## Document segment

Germany

1. Which financial (not tax or labour) short-term compensation schemes for immediate losses due to social distancing measures have been implemented? For which industries/sizes of business?

So far, no direct compensation of losses is planned.

Direct subsidies for micro- and small-sized enterprises of between EUR 15,.000 and EUR 50,.000 per undertaking are possible to cover the costs.

2. Which medium-to long-term stabilisation measures are in place in your jurisdiction?

2.1 Economic Stabilisation Fund (ESF, planned)

Who?

Eligible companies are those which were not an undertaking in difficulty (UID) on 31 December 2019 and which exceed two of the following three criteria: 

  • a balance sheet total of EUR 43 m
  • a turnover of EUR 50 m
  • an annual average of more than 249 employees.   

What?

The fund serves to support the real economy and has two instruments:

  • the assumption of guarantees for debt instruments and liabilities of companies with a maximum volume of EUR 400 bn 
  • the possibility of participating in the recapitalisation of companies, e.g. by acquiring shares with a volume of EUR 100 bn.

The measures are subject to requirements. Further details are to be regulated by a legislative decree.

By whom?

## Exercises
(1) Reproduce the passage on German business support measures from "Direct subsidies for" to "Stabilisation Fund (ESF, planned)".
(2) Write the next part of the passage on German business support measures, picking up after its final line.
The items play no part in what is asked here.

## Data extracts
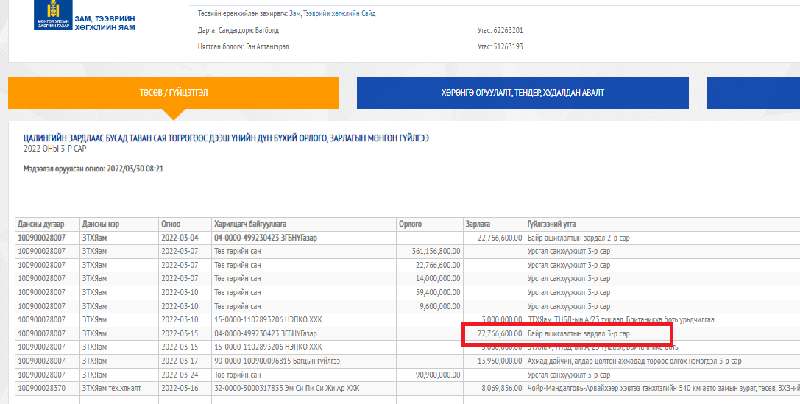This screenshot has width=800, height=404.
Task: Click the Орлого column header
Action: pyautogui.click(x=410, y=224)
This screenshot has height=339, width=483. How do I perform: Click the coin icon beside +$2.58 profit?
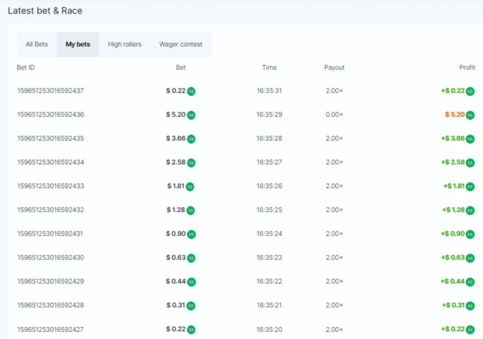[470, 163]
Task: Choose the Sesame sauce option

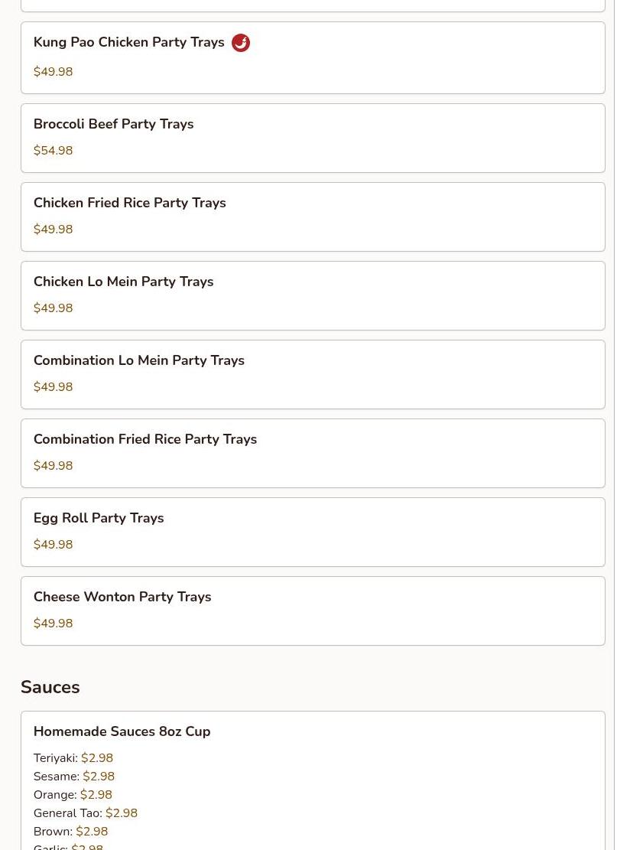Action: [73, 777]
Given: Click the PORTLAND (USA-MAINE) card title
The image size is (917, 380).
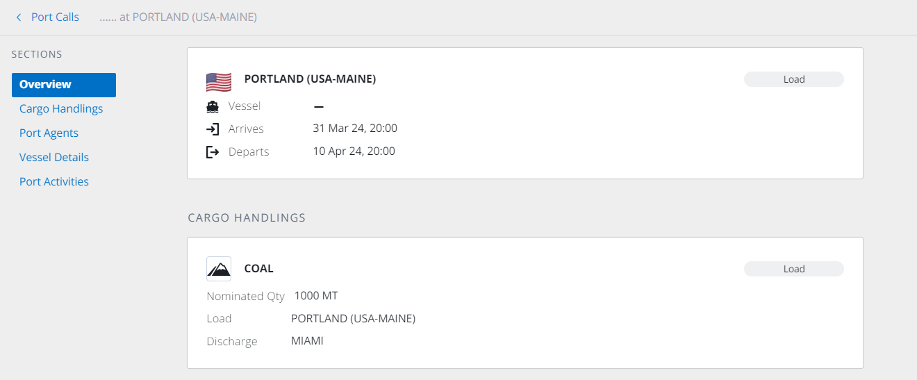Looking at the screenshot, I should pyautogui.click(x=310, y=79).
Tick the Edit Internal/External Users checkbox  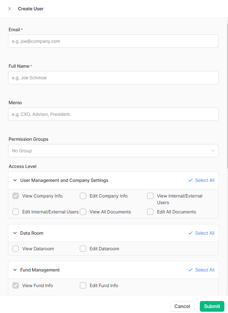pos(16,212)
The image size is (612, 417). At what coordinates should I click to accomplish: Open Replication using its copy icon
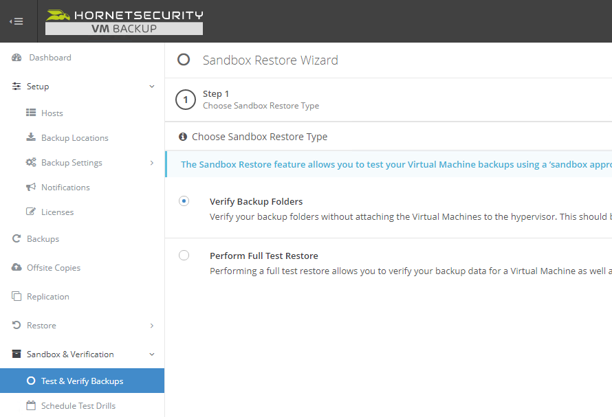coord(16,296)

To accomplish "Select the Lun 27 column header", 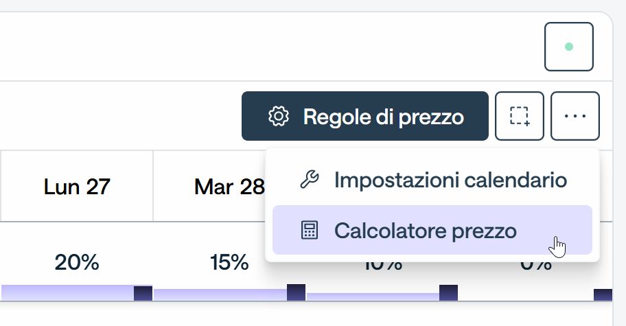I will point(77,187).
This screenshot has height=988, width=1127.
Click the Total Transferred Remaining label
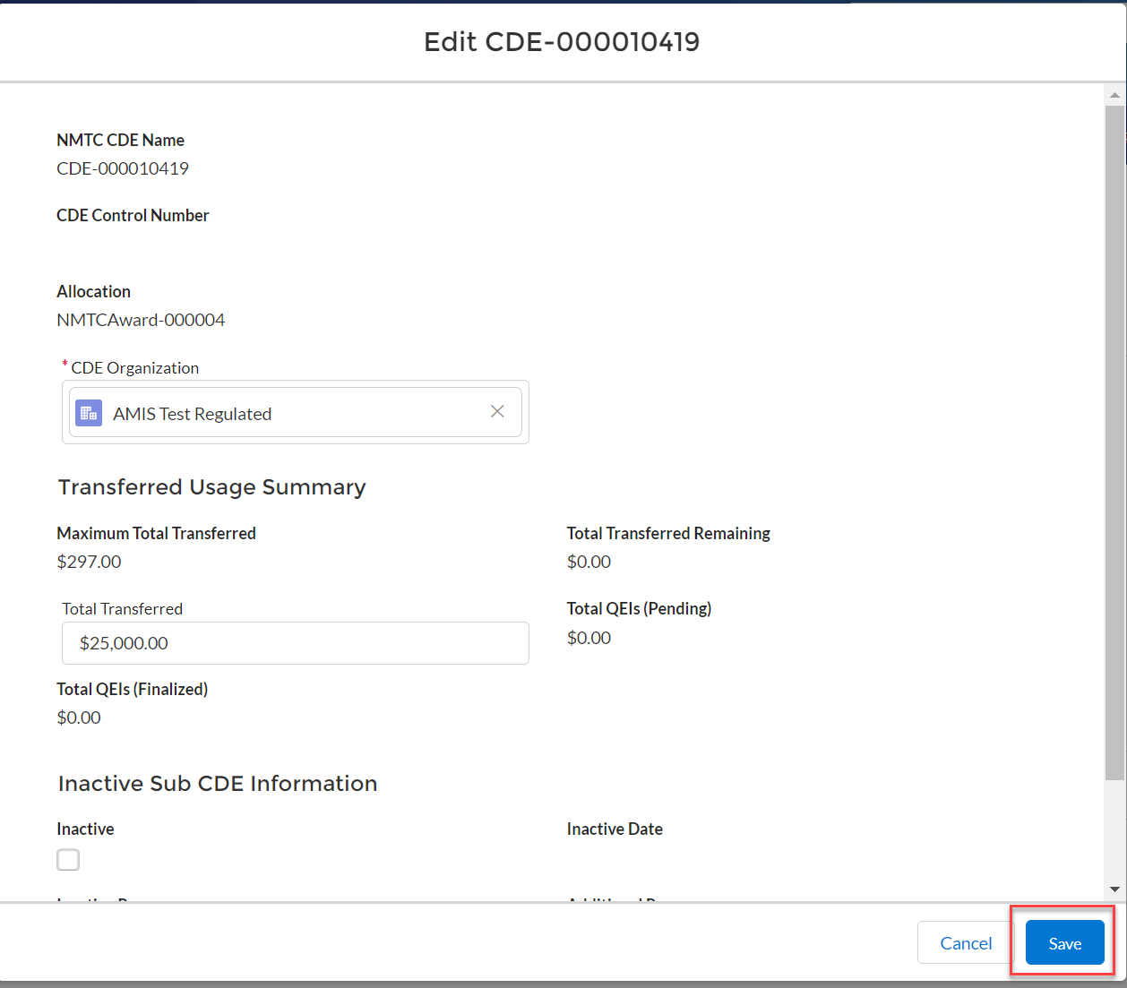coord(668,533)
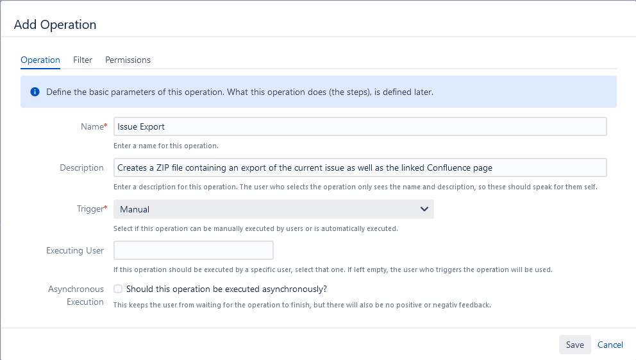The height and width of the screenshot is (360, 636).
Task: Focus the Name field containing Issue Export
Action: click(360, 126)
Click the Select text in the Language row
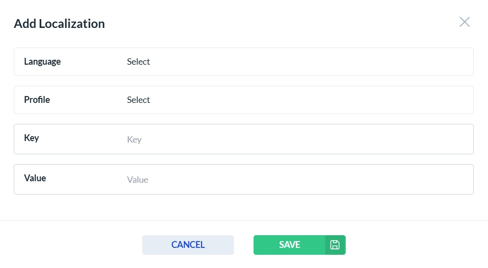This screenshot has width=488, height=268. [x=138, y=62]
==
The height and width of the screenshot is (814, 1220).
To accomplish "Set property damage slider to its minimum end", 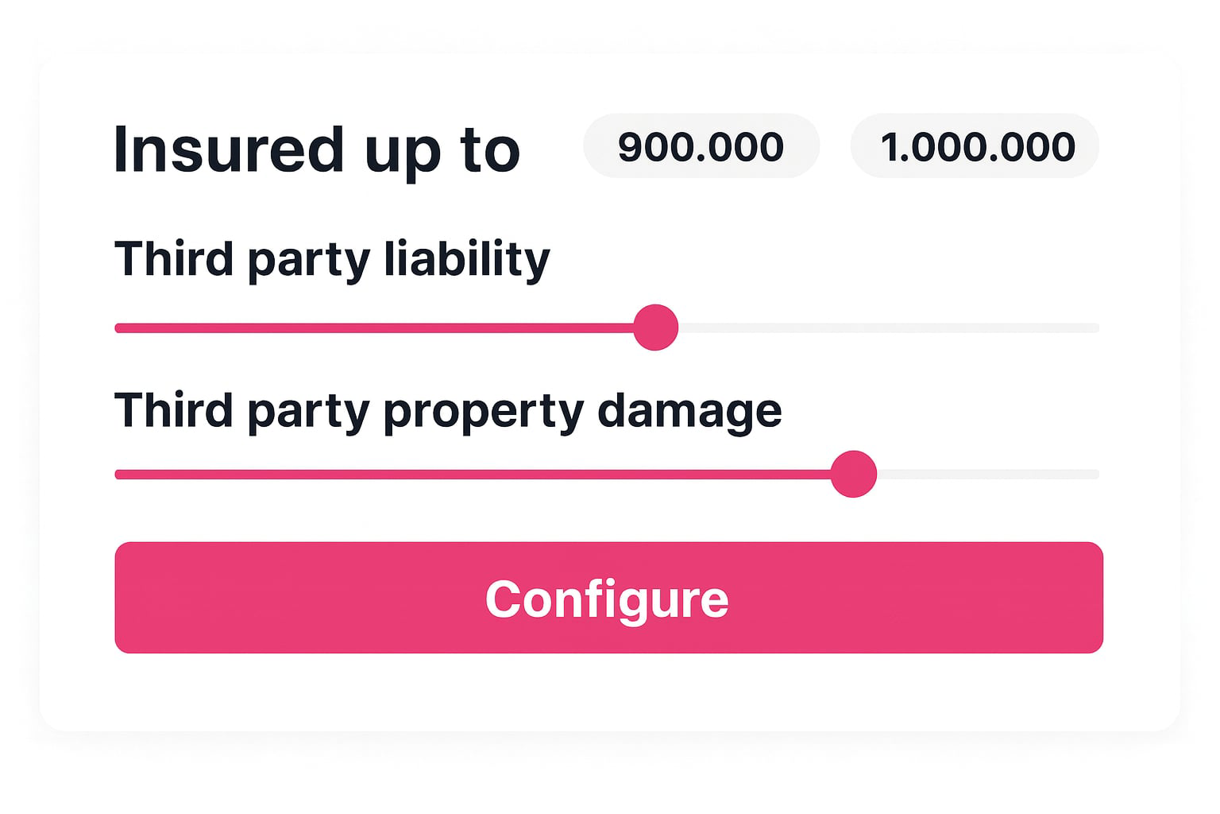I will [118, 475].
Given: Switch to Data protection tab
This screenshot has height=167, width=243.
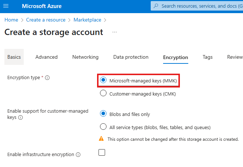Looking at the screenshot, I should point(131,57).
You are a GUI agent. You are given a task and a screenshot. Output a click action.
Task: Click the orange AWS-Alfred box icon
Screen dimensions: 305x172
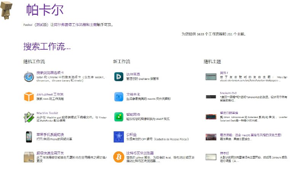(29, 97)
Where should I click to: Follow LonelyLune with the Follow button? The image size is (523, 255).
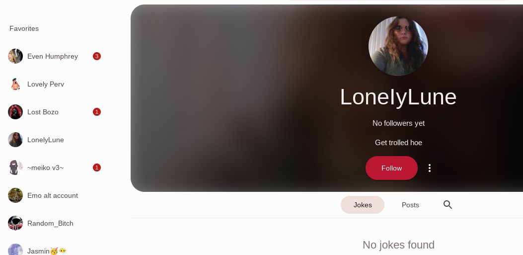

## Exercise responses
(1)
Direct subsidies for micro- and small-sized enterprises of between EUR 15,.000 and EUR 50,.000 per undertaking are possible to cover the costs.

2. Which medium-to long-term stabilisation measures are in place in your jurisdiction?

2.1 Economic Stabilisation Fund (ESF, planned)

(2)
In most cases, the Federal Ministry of Finance and the Ministry of Economics and Energy or the promotion bank
Kreditanstalt für Wiederaufbau" (KfW) decide on the applications. Whether the application is approved depends, among other things, on how important the company is for the German economy. The details are regulated in a legislative decree. The individual measures must be notified to the Commission.

2.2 Loans from the KfW 

Who?

Eligible applicants are undertakings that are not in difficulty (UID) or that only became a UID after 31 December 2019 due to the coronavirus crisis.

What?

1. First, there is a low-interest loan programme (Unternehmerkredit) that covers up to 90% of the risk of loans. The loan amount is up to EUR 1bn per company and is limited, among other things, either by twice the annual wage bill for 2019, 25% of the annual turnover in 2019 or the specific liquidity needs of a beneficiary for the next 12 months (18 months for SMEs). In addition, for loans exceeding EUR 25m, the loan amount may not exceed 50% of the total debt volume or 30% of the balance sheet total of the group of companies .

The loan may have a maximum duration of 10 years.

2. Second, there is a low-interest loan programme under which KfW provides syndicated loans with other banks (Direktbeteiligung für Konsortialfinanzierung).

The amount of the loan is limited to either twice the annual wage bill for 2019 or 25% of the annual turnover in 2019 or the specific liquidity requirements of the company for the next 12 months (18 months for SMEs) on the basis of an appropriate self-assessment of the beneficiary company.

The risk assumption by KfW is up to 80% of the loan but not more than 50% of the company’s total debt or 30% of the balance sheet total of the group of companies.

The term of the loan may not exceed six years.

3. Thirdly KfW Rapid Loan 2020 (Schnellkredit)

Who can receive the aid?

Small and medium-sized undertakings which:

  • had a profit in 2019 or on average over the last three years; 
  • were not in difficulty* (not UID) on 31 December 2019; 
  • have more than 10 employees at their disposal; 
  • have been active on the market at least since 1 January 2019; and 
  • have an orderly financial situation.

What does the aid consist of?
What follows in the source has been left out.